Don't overlook these crucial enterprise CPU updates
Despite its critical role in cloud application performance, the enterprise CPU is often overlooked. Learn about next generation hardware, and why it's important to cloud.
Intel recently released a new generation of the enterprise CPU. These new CPUs, version 4 of the venerable E5 and E7 product lines, have some pretty impressive specs: more cache, more cores, faster RAM and more RAM, too. The interesting part about this release, though, is that nobody seemed to notice.
Maybe it's all this cloud stuff. Maybe we've moved past caring about hardware. The higher you get in an IT command structure, the more you hear that hardware doesn't matter, that applications and the cloud are the future. I don't disagree -- applications are the tip of the spear in IT, because applications are what get things done. Problem is, the underlying hardware has everything to do with both the performance and the economics of those applications -- even in the cloud.
Nothing punctuates the idea that hardware matters more than looking at a cloud provider's offerings. If cloud hardware doesn't matter, why does Amazon have instance types, all with drastically different specifications? No matter how much a CIO doesn't want it to be true, someone on their staff must be adept enough to mate an application with an instance type. A wrong matchup between apps and instance types means poor performance, higher costs and wasted staff time -- not unlike the risks associated with matching apps to on-premises equipment.
If we look closely at the descriptions of cloud instances we also see the generations of hardware underneath the instances, too. In Amazon's case, we see cloud hardware as old as the first version of the E5 CPUs. Given the processor types they list, we know that its version 1 servers have eight cores per socket, or 16 per server. These new CPUs that Intel just released have, at the maximum, 22 cores per socket, or 44 per server. With the additional cache and manufacturing improvements, we'll call it a 5x improvement in performance, an estimate backed by CPU throughput benchmark listings on SPEC.org.
Five times the performance is nothing to sneer at, and I'd guess there will be much less than a 5x price difference between the two instance types. Maybe your organization is smart enough to choose instance types wisely.

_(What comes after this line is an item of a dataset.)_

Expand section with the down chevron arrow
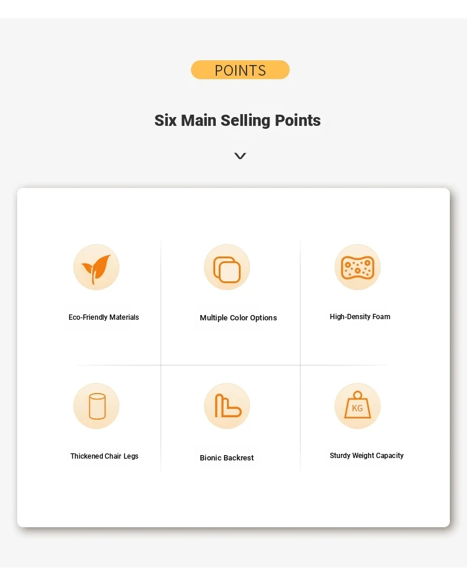 tap(240, 156)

Five times the performance is also nothing to sneer at in your own data center. The original E5 CPUs were released in the first quarter of 2012, so that fivefold increase in performance comes over the span of only four years. Along with improved performance, the newer enterprise CPU offers better manageability and lower power consumption. As a result, I've started to think that perhaps the problem with on-premises equipment is that we don't replace it often enough. Public cloud providers don't run VMware software, they run open source hypervisors, largely because they want to reduce license costs. Public cloud providers also license other software, like operating systems, at a per-VM level, whereas we typically assign socket-based licenses to hosts for our on-premises equipment.
We tend to hang on to our servers, thinking that if we can run them for five, six or seven years they become very cost effective. It's really the opposite, though. After four years, I could have five times the computing power in the same footprint as my old servers, at the same price point. What does that do to my license costs? It should halve them, at least. Then what does that do to my overall cost of ownership? And that is what I'm afraid of, because it means in our rush to distance ourselves from our hardware -- mistakenly thinking that the cloud means no hardware -- we've removed ourselves from important cost savings discussions. Intel's enterprise CPU is the latest example of this.
Maybe the private cloud and public cloud comparison is more apples to apples than we thought.
Bob Plankers is a virtualization and cloud expert at a major Midwestern University.